Information supplied –
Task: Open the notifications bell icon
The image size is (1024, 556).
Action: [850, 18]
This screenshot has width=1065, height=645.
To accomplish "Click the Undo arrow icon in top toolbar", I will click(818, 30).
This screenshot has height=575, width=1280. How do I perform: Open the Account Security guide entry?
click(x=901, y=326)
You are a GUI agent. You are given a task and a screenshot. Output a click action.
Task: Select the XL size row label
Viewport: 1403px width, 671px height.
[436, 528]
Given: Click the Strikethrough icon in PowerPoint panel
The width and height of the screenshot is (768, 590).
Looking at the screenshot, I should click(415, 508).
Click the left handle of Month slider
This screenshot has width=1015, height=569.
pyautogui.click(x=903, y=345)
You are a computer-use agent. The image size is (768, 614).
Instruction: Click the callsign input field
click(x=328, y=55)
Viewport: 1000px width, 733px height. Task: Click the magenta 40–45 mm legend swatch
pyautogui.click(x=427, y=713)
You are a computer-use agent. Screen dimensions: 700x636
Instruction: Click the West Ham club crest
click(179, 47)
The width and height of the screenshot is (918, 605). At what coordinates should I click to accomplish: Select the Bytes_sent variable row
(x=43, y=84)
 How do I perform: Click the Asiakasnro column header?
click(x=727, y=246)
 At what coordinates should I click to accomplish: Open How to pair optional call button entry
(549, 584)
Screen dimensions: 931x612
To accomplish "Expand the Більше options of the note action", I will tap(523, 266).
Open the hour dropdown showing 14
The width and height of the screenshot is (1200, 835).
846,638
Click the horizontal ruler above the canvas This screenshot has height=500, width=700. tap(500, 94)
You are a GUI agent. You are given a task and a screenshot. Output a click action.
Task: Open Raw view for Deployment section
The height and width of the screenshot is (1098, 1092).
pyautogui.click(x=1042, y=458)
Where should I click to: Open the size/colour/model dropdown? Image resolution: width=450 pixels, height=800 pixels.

What the task requires –
From the start of the listing through the line containing "click(x=901, y=326)", write out every line again in full, and shift each click coordinate in the answers by adding 120 to it. Leave all other text and numbers unchanged.

Output for this task –
Task: Open the notifications bell icon
The image size is (1024, 556).
Action: [970, 138]
This screenshot has width=1065, height=645.
To accomplish "Click the Undo arrow icon in top toolbar", I will click(938, 150).
This screenshot has height=575, width=1280. How do I perform: Open the Account Security guide entry?
click(x=1021, y=446)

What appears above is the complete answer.